PSOL recusa federação com PT em 2026 e renova aliança com Rede Sustentabilidade após derrota do grupo de Boulos

PSOL recusa federação com PT em 2026 e renova aliança com Rede Sustentabilidade após derrota do grupo de Boulos

Decisão do diretório nacional do PSOL, com 47 votos contrários e 15 favoráveis, consolida estratégia de manter autonomia e identidade partidária enquanto busca superar a cláusula de barreira.

Oposição interna e legado da dissidência moldam a decisão

O Partido Socialismo e Liberdade (PSOL) vetou a proposta de federação com o Partido dos Trabalhadores (PT) para as eleições de 2026. A decisão foi tomada em reunião virtual do diretório nacional do partido neste sábado (7), com um placar de 47 votos contrários e 15 favoráveis. A presidente nacional do PSOL, Paula Coradi, destacou a natureza democrática do debate e o respeito às divergências internas. Em contrapartida, o partido optou por renovar a aliança com a Rede Sustentabilidade, consolidando uma parceria considerada estratégica para a superação da cláusula de barreira e a garantia de acesso a recursos e representatividade institucional.

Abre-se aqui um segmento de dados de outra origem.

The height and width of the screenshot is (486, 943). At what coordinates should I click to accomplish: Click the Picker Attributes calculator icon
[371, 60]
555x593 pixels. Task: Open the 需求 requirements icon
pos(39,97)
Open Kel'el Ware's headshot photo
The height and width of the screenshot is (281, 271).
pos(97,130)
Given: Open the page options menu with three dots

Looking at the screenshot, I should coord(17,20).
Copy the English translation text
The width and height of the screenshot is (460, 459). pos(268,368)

Derrota do grupo de Boulos evidencia tensões internas

A recusa à federação com o PT representa uma derrota para a vertente liderada pelo ministro da Secretaria-Geral da Presidência, Guilherme Boulos. Nos últimos tempos, o grupo de Boulos vinha sofrendo baixas em meio a pressões internas para que o partido aceitasse a união com os petistas. A decisão reacende debates sobre a identidade do PSOL e sua relação com o PT, quase 22 anos após a dissidência que deu origem ao próprio PSOL. A corrente Revolução Solidária, de Boulos, defendia a federação como um meio de garantir “unidade política para 2026 e para o futuro”. No entanto, essa defesa provocou reações, com a saída de membros importantes da própria vertente, que criticaram a busca por um “atalho” para aproximar Boulos de Lula, visando projeção futura.

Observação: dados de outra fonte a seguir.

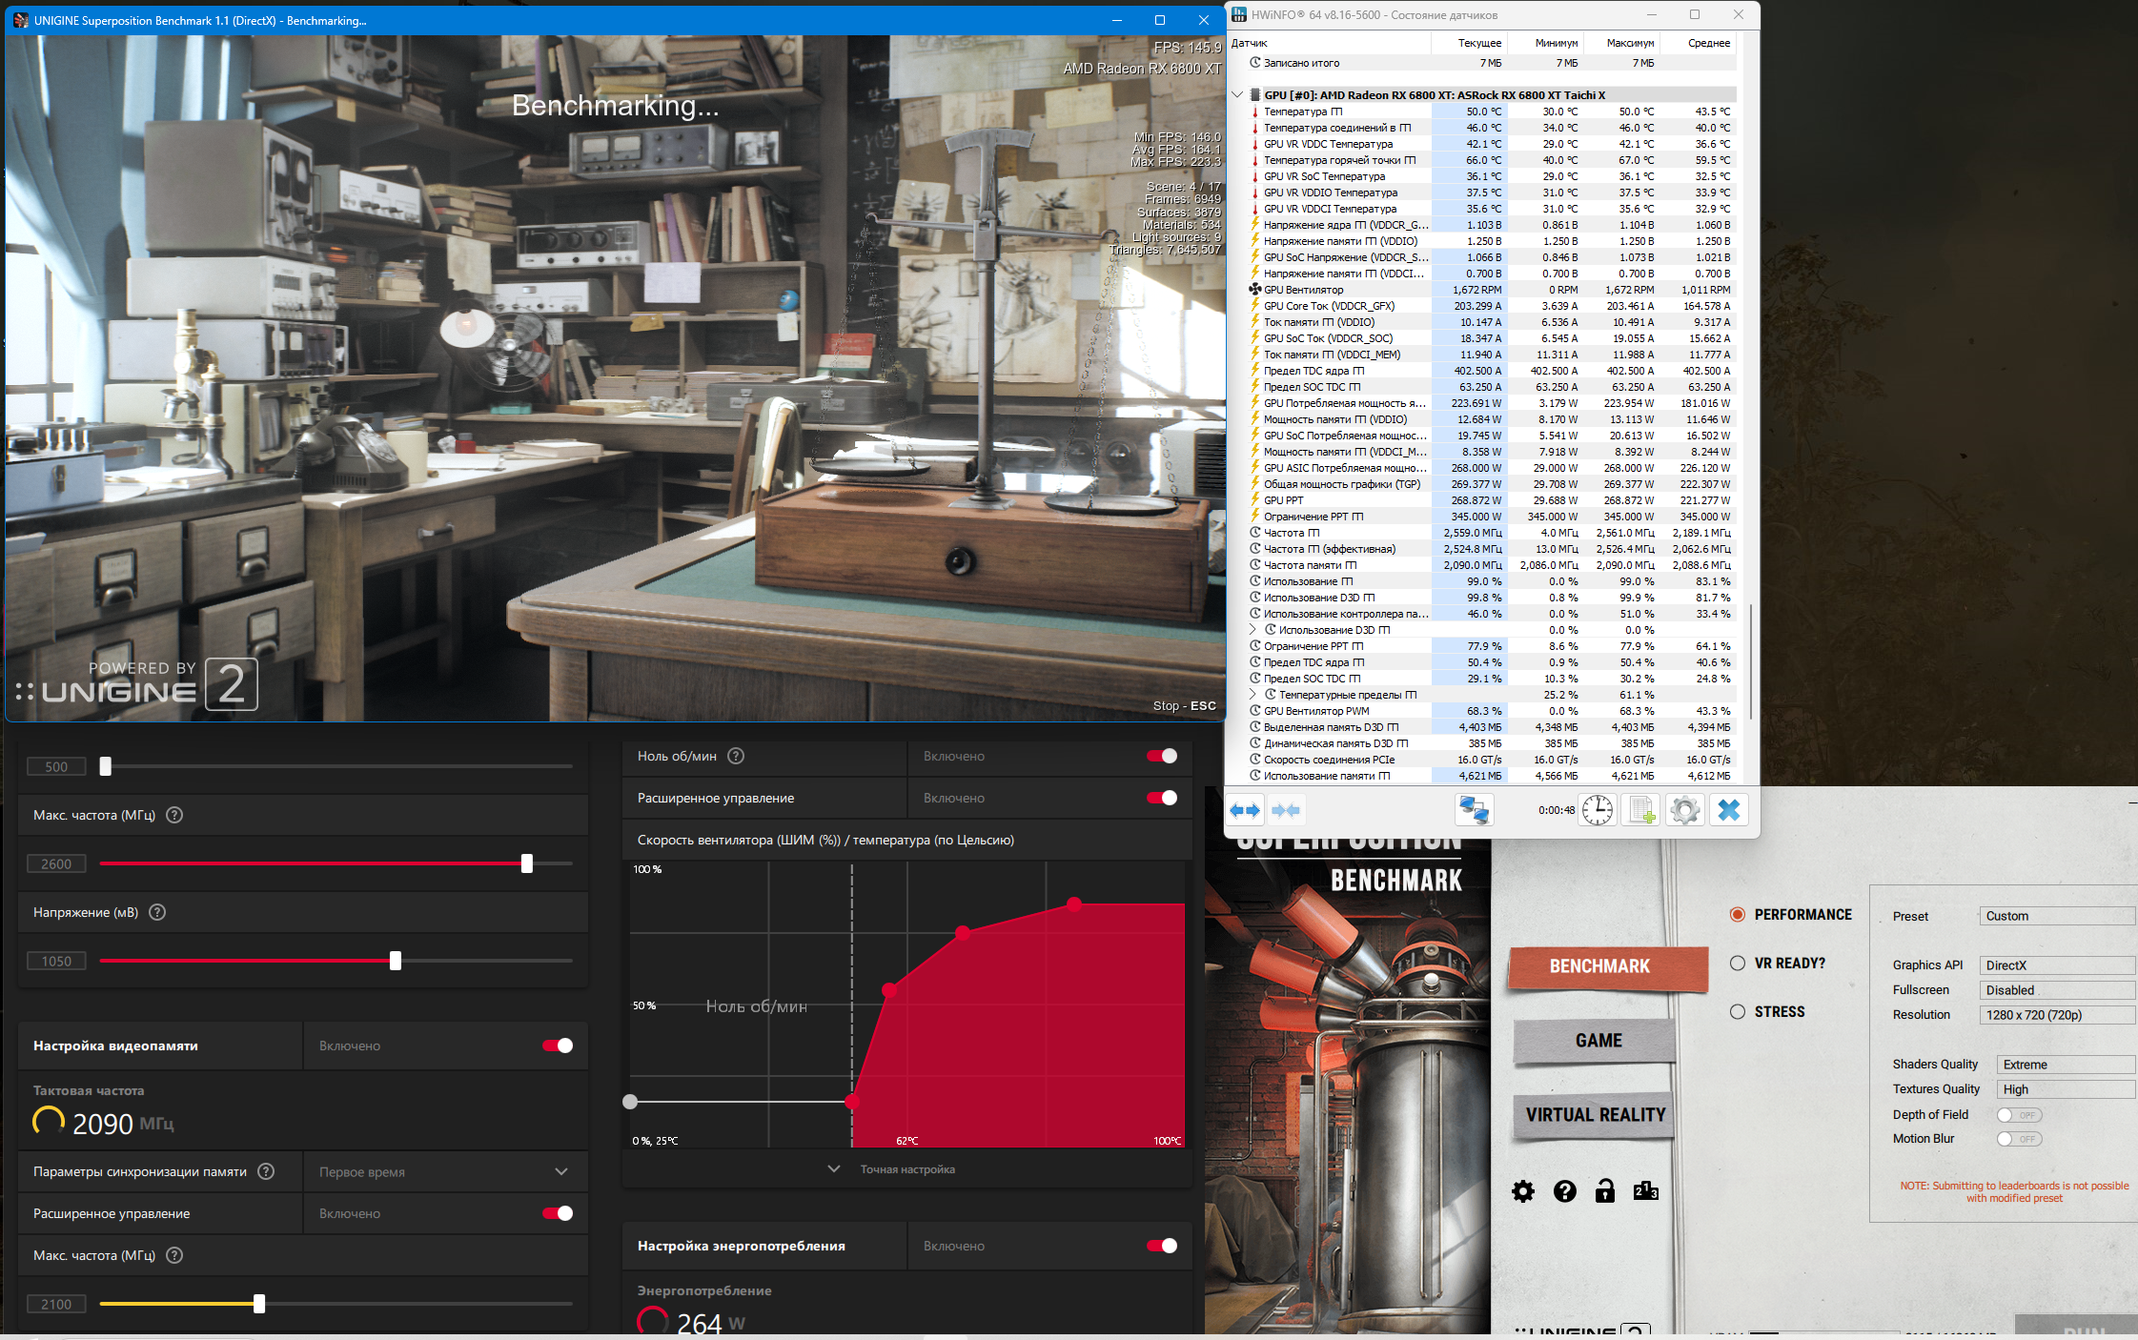Click the Напряжение voltage slider handle
The height and width of the screenshot is (1340, 2138).
point(396,961)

Argumentos contra a federação e a busca pela cláusula de barreira

Diversas correntes do PSOL manifestaram publicamente sua oposição à federação com o PT. A deputada Talíria Petrone (PSOL-RJ) apresentou argumentos matemáticos e estratégicos, destacando a necessidade de fortalecer as bancadas individuais e a importância de cumprir a cláusula de barreira, que exige um desempenho mínimo nas urnas para garantir acesso ao Fundo Partidário e tempo de propaganda. O líder da sigla na Câmara, Tarcísio Motta (RJ), endossou a posição, defendendo “unidade para reeleger Lula, independência para construir o futuro”. Outros pontos levantados incluem divergências programáticas em temas como meio ambiente e agenda econômica, além de alinhamentos políticos locais, como a oposição ao prefeito do Rio de Janeiro, Eduardo Paes (PSD).

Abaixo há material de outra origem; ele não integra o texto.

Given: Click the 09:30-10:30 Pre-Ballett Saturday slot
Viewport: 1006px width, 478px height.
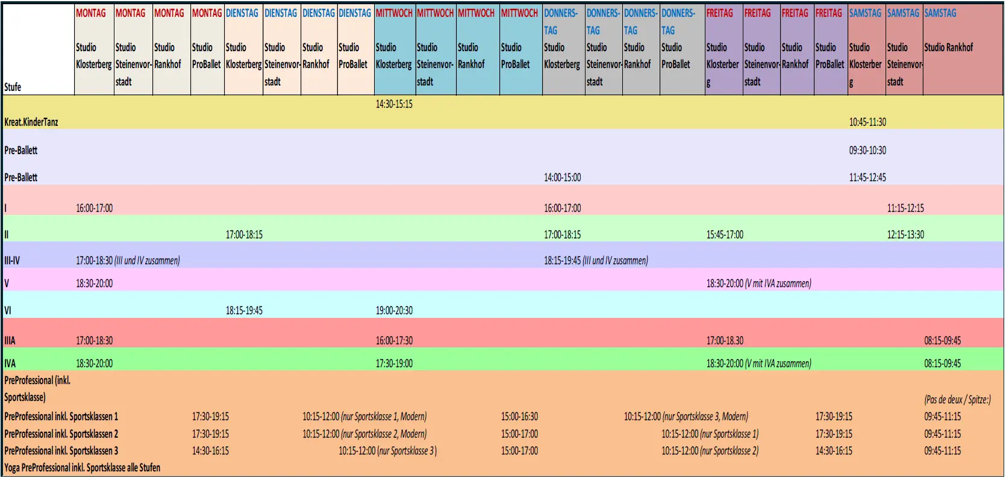Looking at the screenshot, I should click(x=867, y=151).
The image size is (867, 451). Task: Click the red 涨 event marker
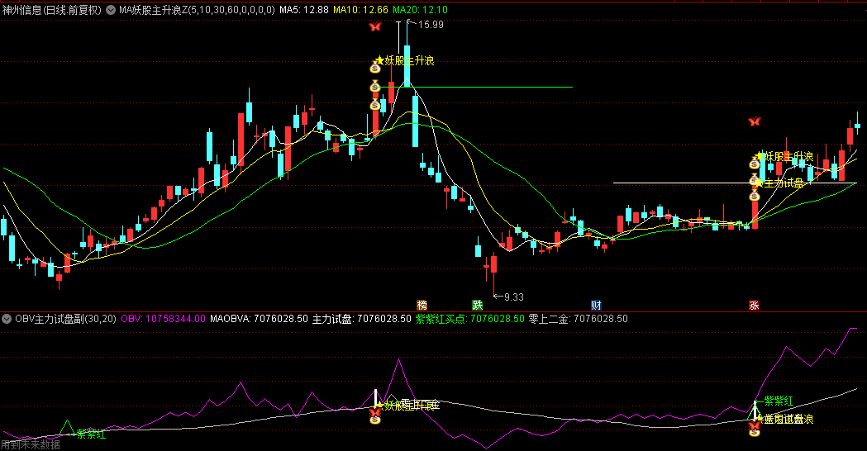point(754,305)
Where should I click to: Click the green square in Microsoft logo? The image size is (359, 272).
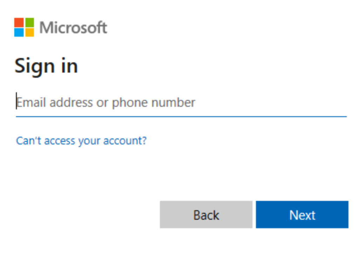[x=29, y=22]
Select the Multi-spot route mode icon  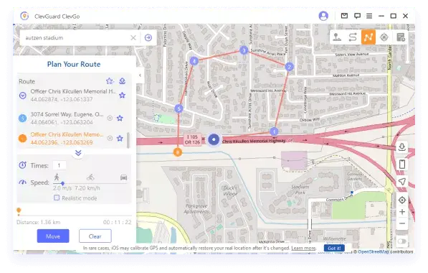pyautogui.click(x=368, y=37)
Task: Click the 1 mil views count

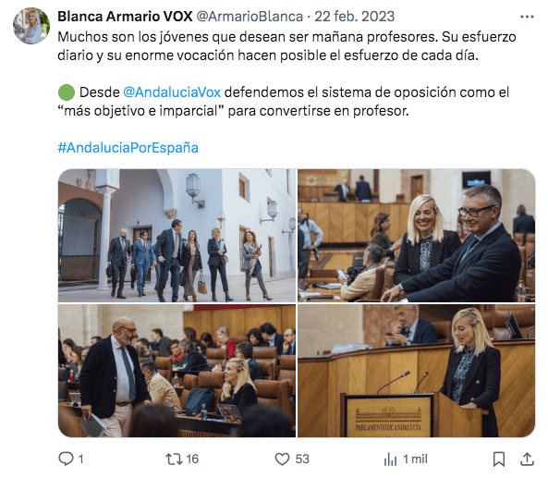Action: (415, 460)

O futuro da federação e a cláusula de barreira

A cláusula de barreira, que em 2026 exigirá 2,5% dos votos válidos distribuídos em pelo menos nove estados ou a eleição de 13 deputados federais em nove estados, é uma preocupação central para o PSOL. Em 2022, a federação com a Rede Sustentabilidade garantiu a eleição de 14 deputados. Integrantes contrários à federação com o PT reconhecem que o cumprimento da cláusula pode se tornar mais desafiador, especialmente se figuras importantes migrarem para outros partidos. Contudo, avaliam que há potencial de crescimento da votação de parlamentares atuais e a atração de novos nomes de peso para as eleições futuras, mantendo a autonomia e a identidade programática do partido.